Cell type-specific genes show striking and distinct patterns of spatial expression in the mouse brain

• Published in: Proceedings of the National Academy of Sciences - PNAS Vol. 110; no. 8; pp. 3095 - 3100
• Main Authors: Ko, Younhee, Ament, Seth A., Eddy, James A., Caballero, Juan, Earls, John C., Hood, Leroy, Price, Nathan D.
• Format: Journal Article
• Language: English
• Published: Washington, DC National Academy of Sciences 19.02.2013; National Acad Sciences
• Subjects: adults; Animals; Astrocytes; Biological and medical sciences; Biological markers; Biological Sciences; biomarkers; Biomarkers - metabolism; Blood; Brain; Brain - cytology; Brain - metabolism; Cells; diagnostic techniques; Fundamental and applied biological sciences.

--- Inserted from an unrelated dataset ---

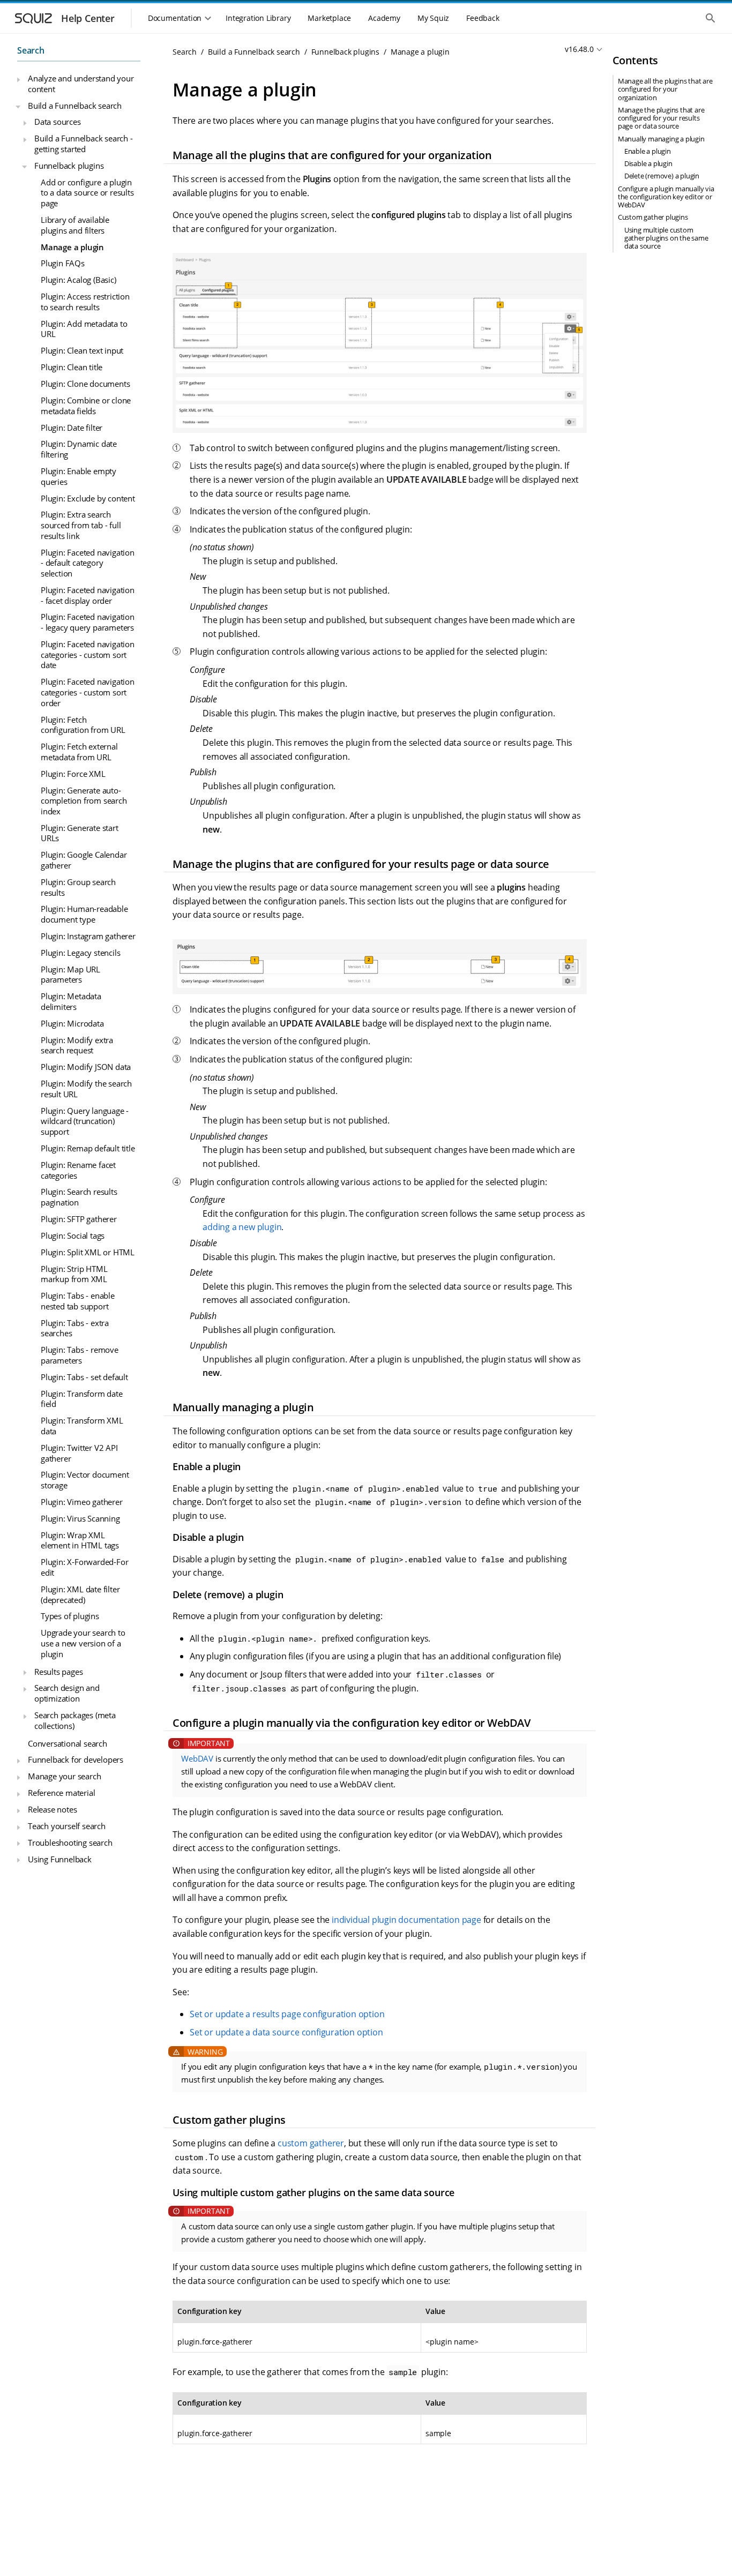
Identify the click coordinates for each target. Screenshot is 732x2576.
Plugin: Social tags (72, 1235)
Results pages (58, 1671)
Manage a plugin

Psychology; Gene expression; Gene Expression Profiling; gene expression regulation; Genes; In Situ Hybridization; Mice; Nervous system diseases; Neuroglia; Neurons; Neurons - metabolism; Oligodendroglia; ontogeny; Rodents; Transcriptome; transcriptomics; Vertebrates: nervous system and sense organs; Vertebrata; Mammalia; Mouse; Animal; Rodentia; Central nervous system; Encephalon
• ISSN: 0027-8424; 1091-6490; 1091-6490
• DOI: 10.1073/pnas.1222897110

To characterize gene expression patterns in the regional subdivisions of the mammalian brain, we integrated spatial gene expression patterns from the Allen Brain Atlas for the adult mouse with panels of cell type-specific genes for neurons, astrocytes, and oligodendrocytes from previously published transcriptome profiling experiments. We found that the combined spatial expression patterns of 170 neuron-specific transcripts revealed strikingly clear and symmetrical signatures for most of the brain’s major subdivisions. Moreover, the brain expression spatial signatures correspond to anatomical structures and may even reflect developmental ontogeny. Spatial expression profiles of astrocyte- and oligodendrocyte-specific genes also revealed regional differences; these defined fewer regions and were less distinct but still symmetrical in the coronal plane. Follow-up analysis suggested that region-based clustering of neuron-specific genes was related to (i) a combination of individual genes with restricted expression patterns, (ii) region-specific differences in the relative expression of functional groups of genes, and (iii) regional differences in neuronal density. Products from some of these neuron-specific genes are present in peripheral blood, raising the possibility that they could reflect the activities of disease- or injury-perturbed networks and collectively function as biomarkers for clinical disease diagnostics.